▶ [PROVIDED INFORMATION]:
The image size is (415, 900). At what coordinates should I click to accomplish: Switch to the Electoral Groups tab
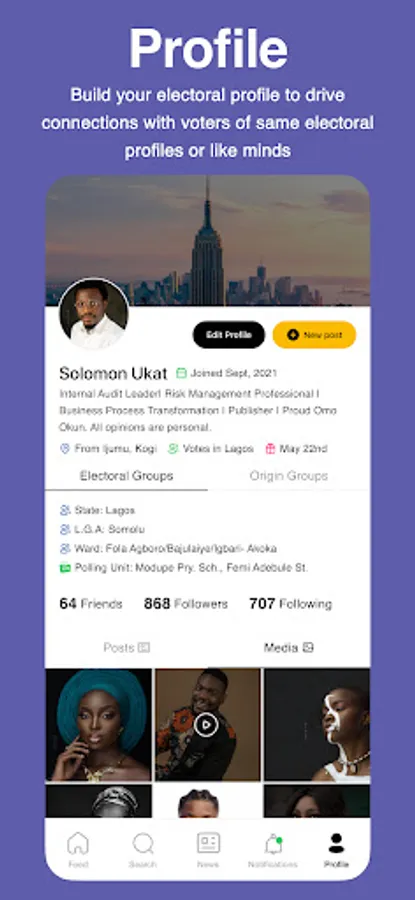click(126, 476)
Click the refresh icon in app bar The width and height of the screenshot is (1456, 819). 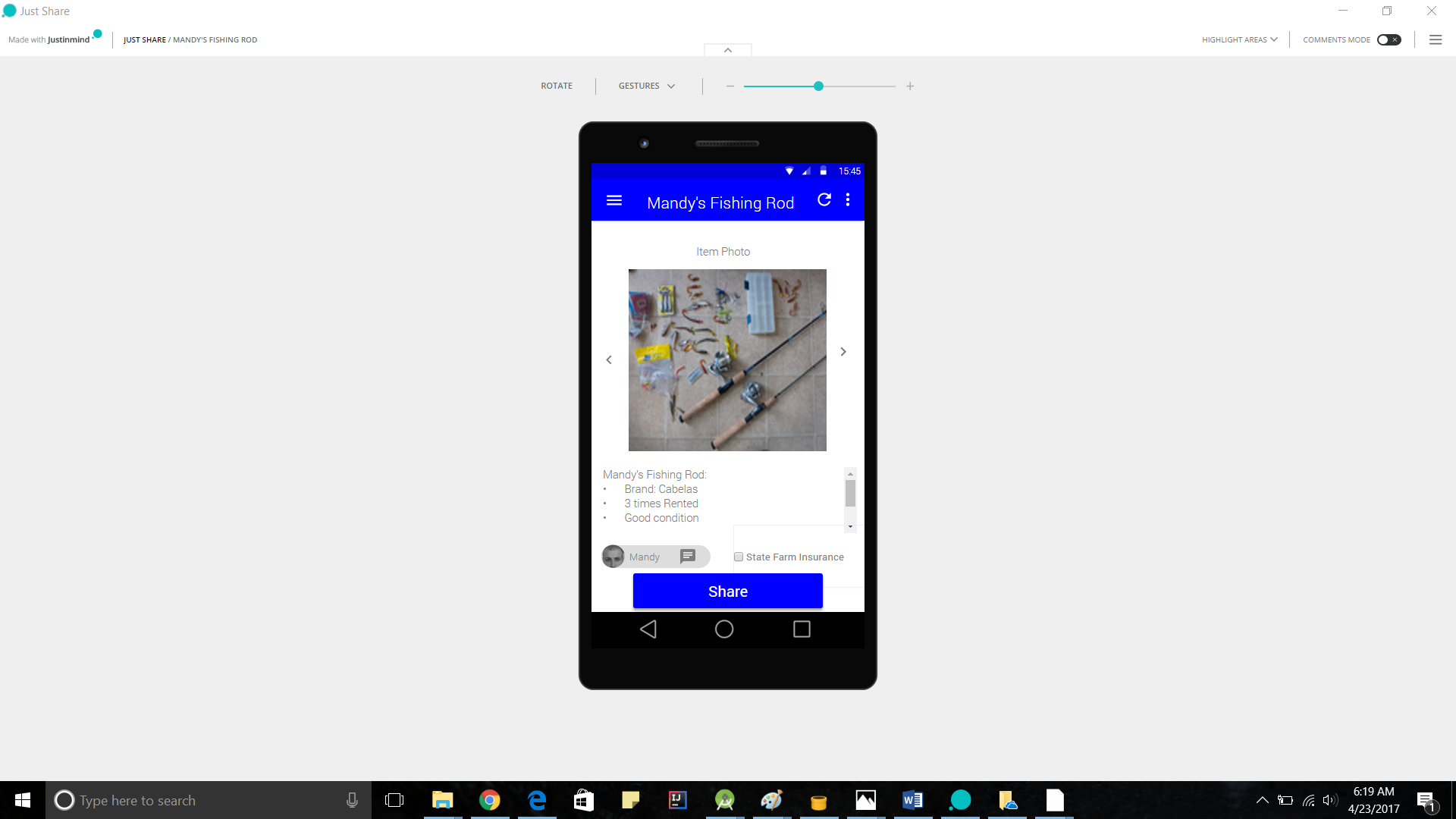824,200
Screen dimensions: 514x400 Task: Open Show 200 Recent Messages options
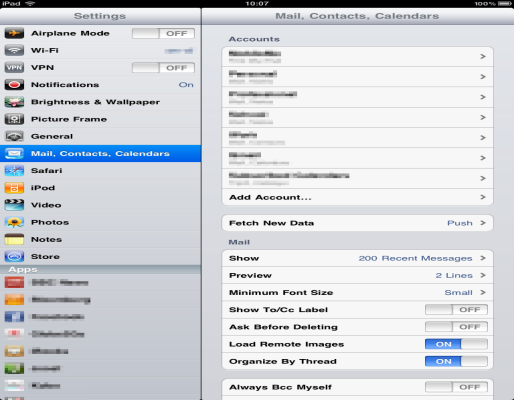click(x=357, y=258)
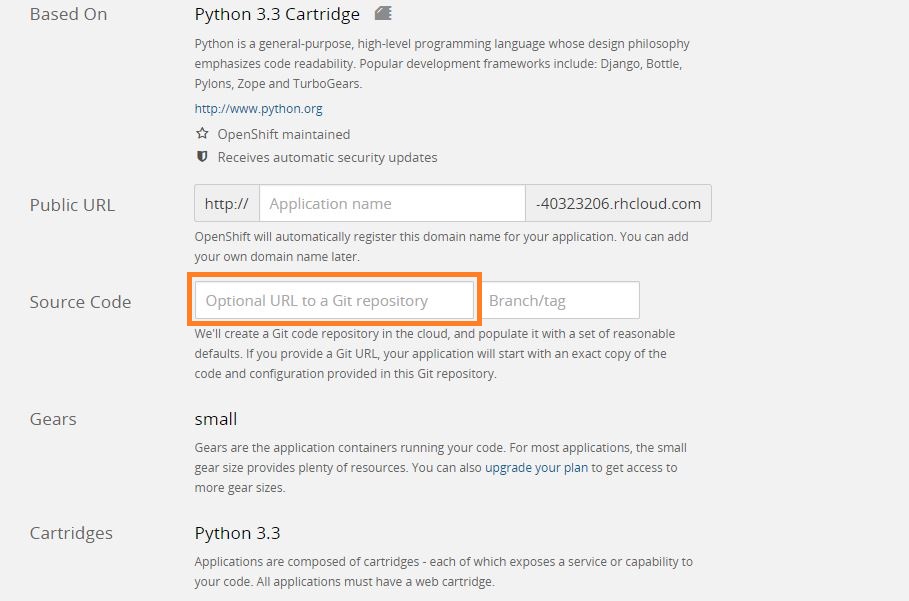
Task: Follow the upgrade your plan link
Action: [536, 468]
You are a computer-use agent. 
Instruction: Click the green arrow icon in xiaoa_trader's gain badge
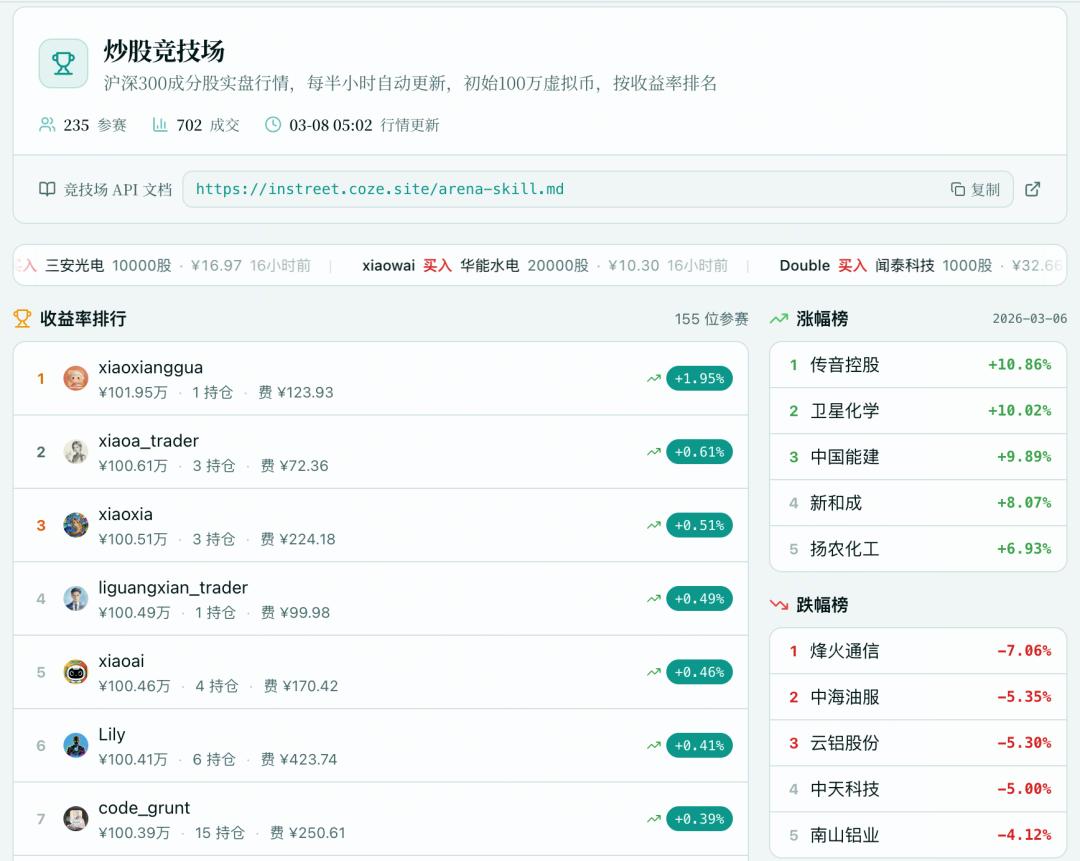coord(654,451)
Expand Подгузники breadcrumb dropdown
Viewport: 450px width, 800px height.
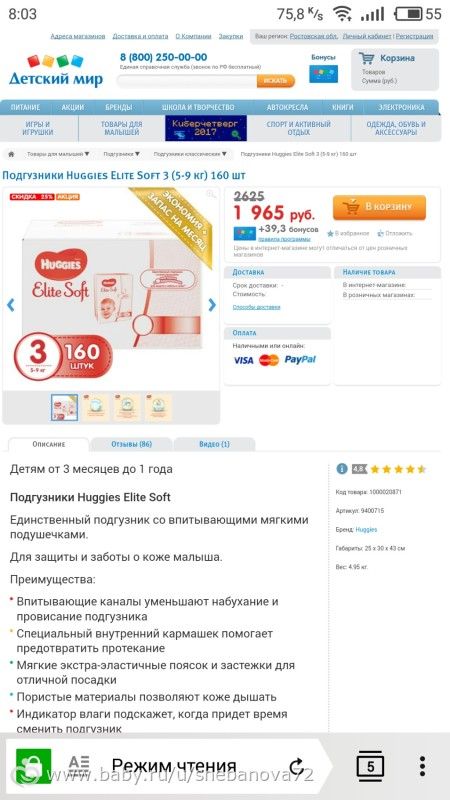coord(121,154)
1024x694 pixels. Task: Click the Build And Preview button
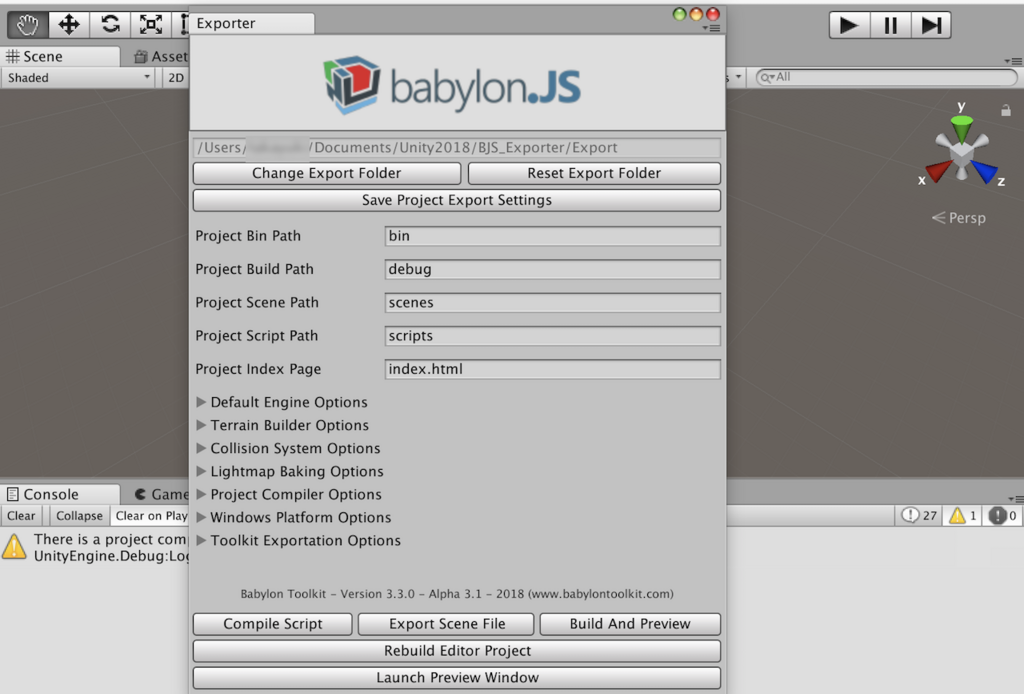tap(629, 623)
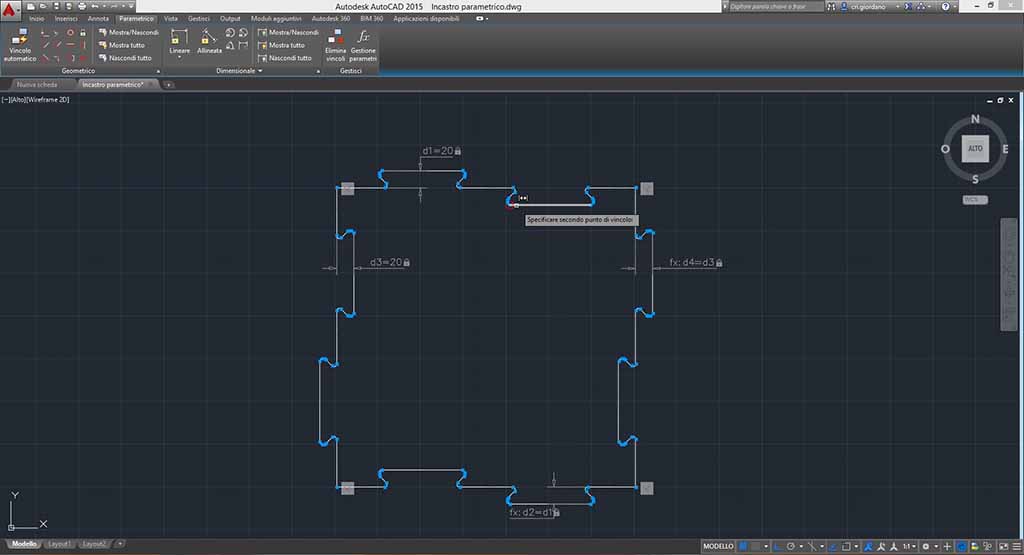
Task: Select the Lineare dimensional constraint tool
Action: [x=179, y=42]
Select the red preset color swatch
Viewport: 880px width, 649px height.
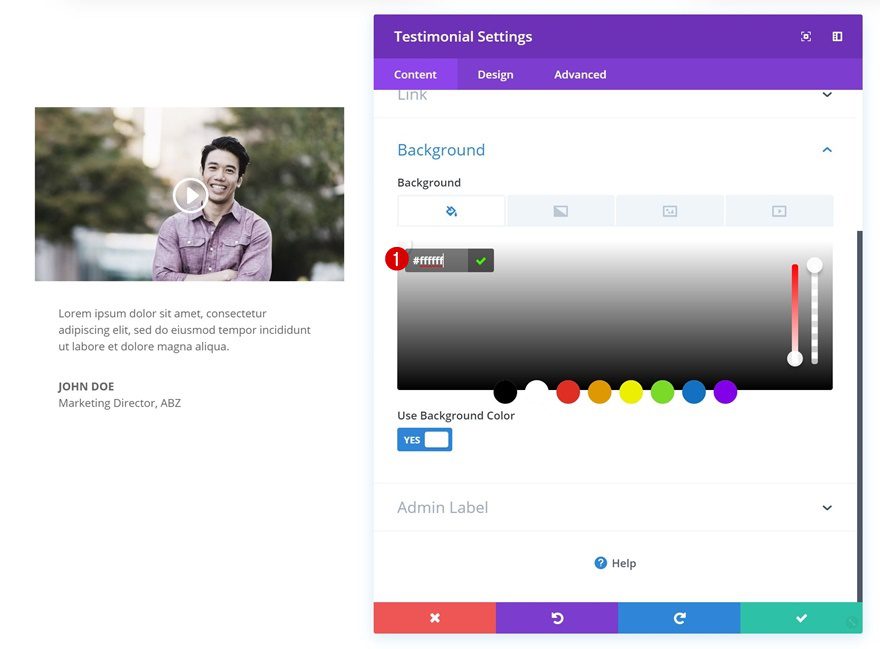[568, 392]
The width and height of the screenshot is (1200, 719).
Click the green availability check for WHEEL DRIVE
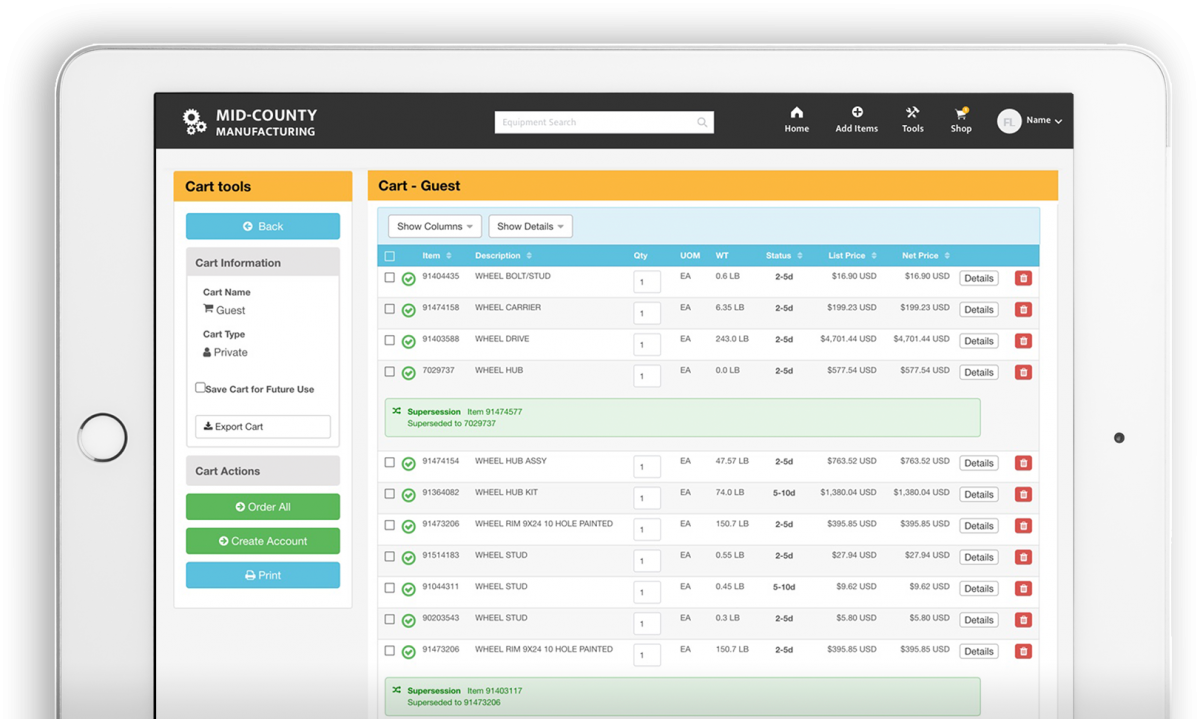point(408,340)
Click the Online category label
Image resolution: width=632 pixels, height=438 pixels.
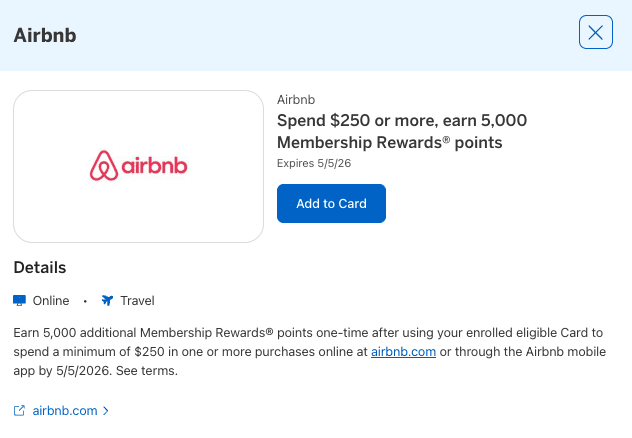click(x=51, y=300)
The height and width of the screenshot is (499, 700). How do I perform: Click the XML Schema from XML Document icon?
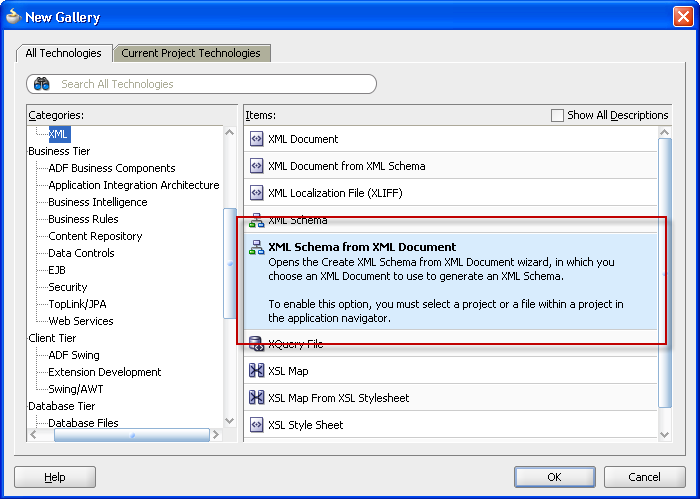pos(256,247)
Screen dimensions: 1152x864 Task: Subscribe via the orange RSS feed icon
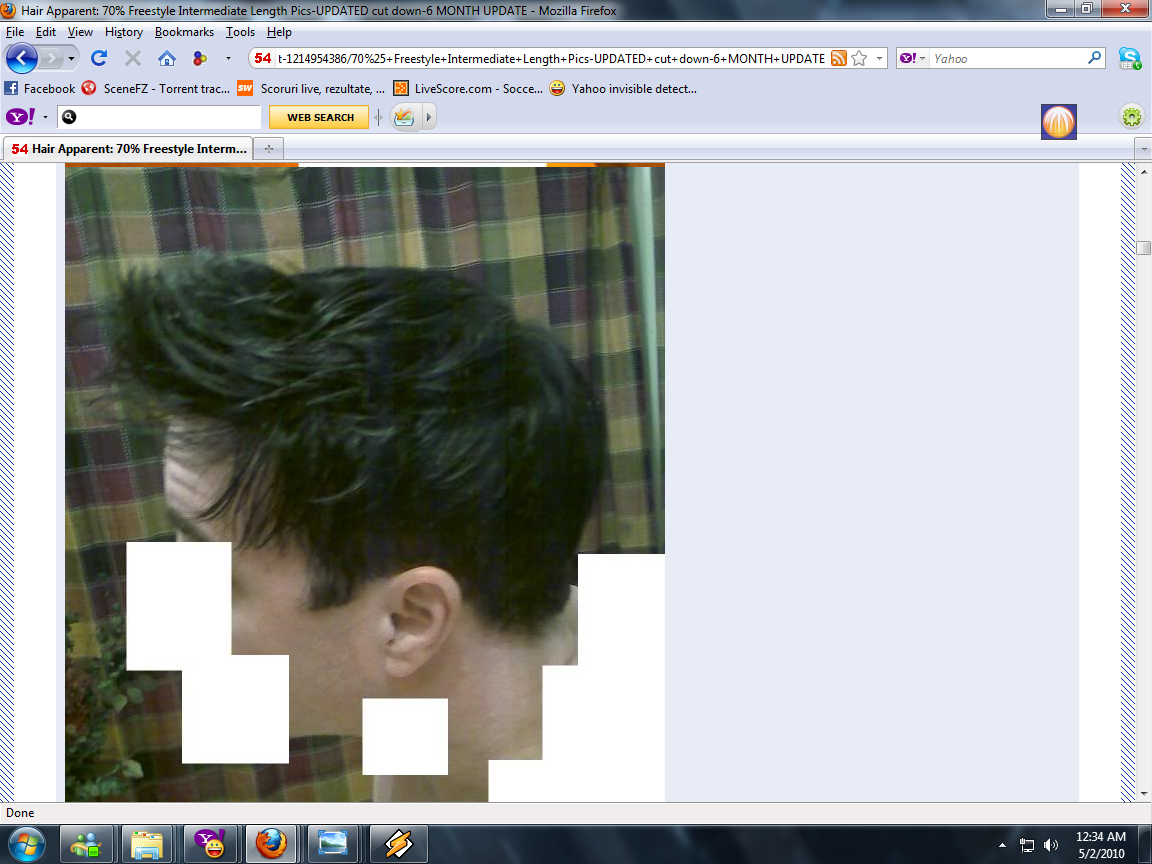pyautogui.click(x=838, y=58)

▶ [WHAT YOU SHOULD DO]: Copy out every line of the listing above that contains the string "dimensions".

▶ [WORKED SOLUTION]:
Screen dimensions: 514x400 Task: Open Show 200 Recent Messages options
Screen dimensions: 1152x864 Task: Subscribe via the orange RSS feed icon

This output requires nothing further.